## Source passage:
In fact, researchers found that half of those patients said to have benign MS 10 years after initial diagnosis saw their disease actually progress over the next decade, including 20 per cent who ended up needing a cane or other assistive device to walk.
Study co-author Dr. Virginia Devonshire, head of the University of British Columbia Hospital MS Clinic, said she and her fellow researchers were somewhat surprised at the finding, which was based on analysis of a detailed database of 169 benign MS patients followed over 20 years.
"We really did think that we would be able to say that there was a group of people who had certain symptoms from the beginning who did well for a period of time, that they were always going to do well, that you could feel comfortable telling them that," Devonshire said Monday from Vancouver.
"Unfortunately, that's not the case."
"Nobody wants to find out 10 years later that they've got disability and impairment. And . . . we can't always tell somebody because they have certain symptoms at the beginning or because they've gone so long without disability that they're always going to go without disability, and therefore don't need treatment early on."
Devonshire said the study - published in Tuesday's issue of the journal Neurology - suggests that patients who are told they have benign MS still must be regularly assessed to see if subtle neurological changes that might herald later progression of the disease could be picked up early.

## Dataset entries:
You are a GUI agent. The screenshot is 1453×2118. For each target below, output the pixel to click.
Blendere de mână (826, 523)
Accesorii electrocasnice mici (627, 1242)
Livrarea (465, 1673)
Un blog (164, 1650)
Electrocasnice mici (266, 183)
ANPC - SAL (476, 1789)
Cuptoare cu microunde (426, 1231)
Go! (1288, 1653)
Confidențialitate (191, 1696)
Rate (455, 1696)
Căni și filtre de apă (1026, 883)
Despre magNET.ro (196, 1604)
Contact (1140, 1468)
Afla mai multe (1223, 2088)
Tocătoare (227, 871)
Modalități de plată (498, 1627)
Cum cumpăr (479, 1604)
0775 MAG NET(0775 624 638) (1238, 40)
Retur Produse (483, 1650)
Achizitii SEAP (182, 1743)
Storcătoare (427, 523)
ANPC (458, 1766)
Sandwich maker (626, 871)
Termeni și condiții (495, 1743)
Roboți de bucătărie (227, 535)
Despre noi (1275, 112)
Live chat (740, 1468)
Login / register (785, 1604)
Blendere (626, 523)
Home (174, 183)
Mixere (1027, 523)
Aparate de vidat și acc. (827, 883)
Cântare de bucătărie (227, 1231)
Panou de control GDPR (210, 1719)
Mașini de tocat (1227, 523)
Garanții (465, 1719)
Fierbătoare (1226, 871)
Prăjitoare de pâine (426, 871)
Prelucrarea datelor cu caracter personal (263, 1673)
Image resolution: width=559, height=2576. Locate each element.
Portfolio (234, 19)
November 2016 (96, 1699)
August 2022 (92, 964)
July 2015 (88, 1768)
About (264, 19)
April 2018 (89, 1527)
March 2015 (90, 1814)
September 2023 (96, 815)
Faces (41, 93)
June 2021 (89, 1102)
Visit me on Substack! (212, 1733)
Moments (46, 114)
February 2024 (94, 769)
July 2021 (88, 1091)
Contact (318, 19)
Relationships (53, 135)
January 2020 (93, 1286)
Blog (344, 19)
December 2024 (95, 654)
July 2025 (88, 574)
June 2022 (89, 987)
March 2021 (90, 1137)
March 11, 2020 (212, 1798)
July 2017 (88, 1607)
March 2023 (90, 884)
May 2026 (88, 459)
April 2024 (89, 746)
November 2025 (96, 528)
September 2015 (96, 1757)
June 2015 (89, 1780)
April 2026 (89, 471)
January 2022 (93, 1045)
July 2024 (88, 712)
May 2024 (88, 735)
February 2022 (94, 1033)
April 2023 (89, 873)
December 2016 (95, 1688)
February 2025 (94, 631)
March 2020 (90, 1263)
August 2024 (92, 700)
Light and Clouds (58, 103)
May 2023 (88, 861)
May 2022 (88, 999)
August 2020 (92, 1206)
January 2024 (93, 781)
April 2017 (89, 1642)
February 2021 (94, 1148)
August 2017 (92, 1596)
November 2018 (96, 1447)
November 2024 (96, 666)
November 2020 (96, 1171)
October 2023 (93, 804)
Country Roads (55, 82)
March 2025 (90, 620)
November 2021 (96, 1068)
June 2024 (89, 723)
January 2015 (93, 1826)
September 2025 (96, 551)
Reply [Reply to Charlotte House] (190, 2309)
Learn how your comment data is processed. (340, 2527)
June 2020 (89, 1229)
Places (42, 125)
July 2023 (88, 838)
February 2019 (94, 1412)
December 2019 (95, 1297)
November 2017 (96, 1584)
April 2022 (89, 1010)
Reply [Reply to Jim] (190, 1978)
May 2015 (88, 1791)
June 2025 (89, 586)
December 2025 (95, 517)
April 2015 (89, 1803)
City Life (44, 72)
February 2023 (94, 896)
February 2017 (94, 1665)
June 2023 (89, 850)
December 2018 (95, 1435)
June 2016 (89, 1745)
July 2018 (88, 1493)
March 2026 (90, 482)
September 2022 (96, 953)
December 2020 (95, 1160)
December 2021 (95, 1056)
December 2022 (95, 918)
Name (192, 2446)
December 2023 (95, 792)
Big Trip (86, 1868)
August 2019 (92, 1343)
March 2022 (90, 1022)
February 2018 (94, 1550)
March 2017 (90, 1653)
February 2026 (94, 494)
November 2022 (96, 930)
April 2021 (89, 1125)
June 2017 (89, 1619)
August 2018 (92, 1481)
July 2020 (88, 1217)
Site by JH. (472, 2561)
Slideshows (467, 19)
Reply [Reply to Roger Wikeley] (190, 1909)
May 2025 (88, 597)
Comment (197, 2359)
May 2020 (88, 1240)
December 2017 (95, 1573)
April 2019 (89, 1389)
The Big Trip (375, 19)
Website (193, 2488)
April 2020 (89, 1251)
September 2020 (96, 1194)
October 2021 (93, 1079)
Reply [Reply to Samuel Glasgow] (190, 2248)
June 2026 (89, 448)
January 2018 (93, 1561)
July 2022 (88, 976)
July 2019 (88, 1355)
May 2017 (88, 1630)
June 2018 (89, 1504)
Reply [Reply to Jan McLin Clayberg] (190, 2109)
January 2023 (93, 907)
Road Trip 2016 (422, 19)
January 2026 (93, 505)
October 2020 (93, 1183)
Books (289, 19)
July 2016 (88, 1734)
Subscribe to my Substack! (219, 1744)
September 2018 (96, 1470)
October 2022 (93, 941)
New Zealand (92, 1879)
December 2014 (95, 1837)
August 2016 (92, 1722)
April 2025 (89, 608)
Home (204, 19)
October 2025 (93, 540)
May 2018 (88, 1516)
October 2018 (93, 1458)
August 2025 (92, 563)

## Brief:
Rewrite the passage on the benign MS study, starting with "Devonshire said the" and going on through "picked up early.", with "regularly" replaced by "routinely". You can disregard the dataset entries.

## Response area:
Devonshire said the study - published in Tuesday's issue of the journal Neurology - suggests that patients who are told they have benign MS still must be routinely assessed to see if subtle neurological changes that might herald later progression of the disease could be picked up early.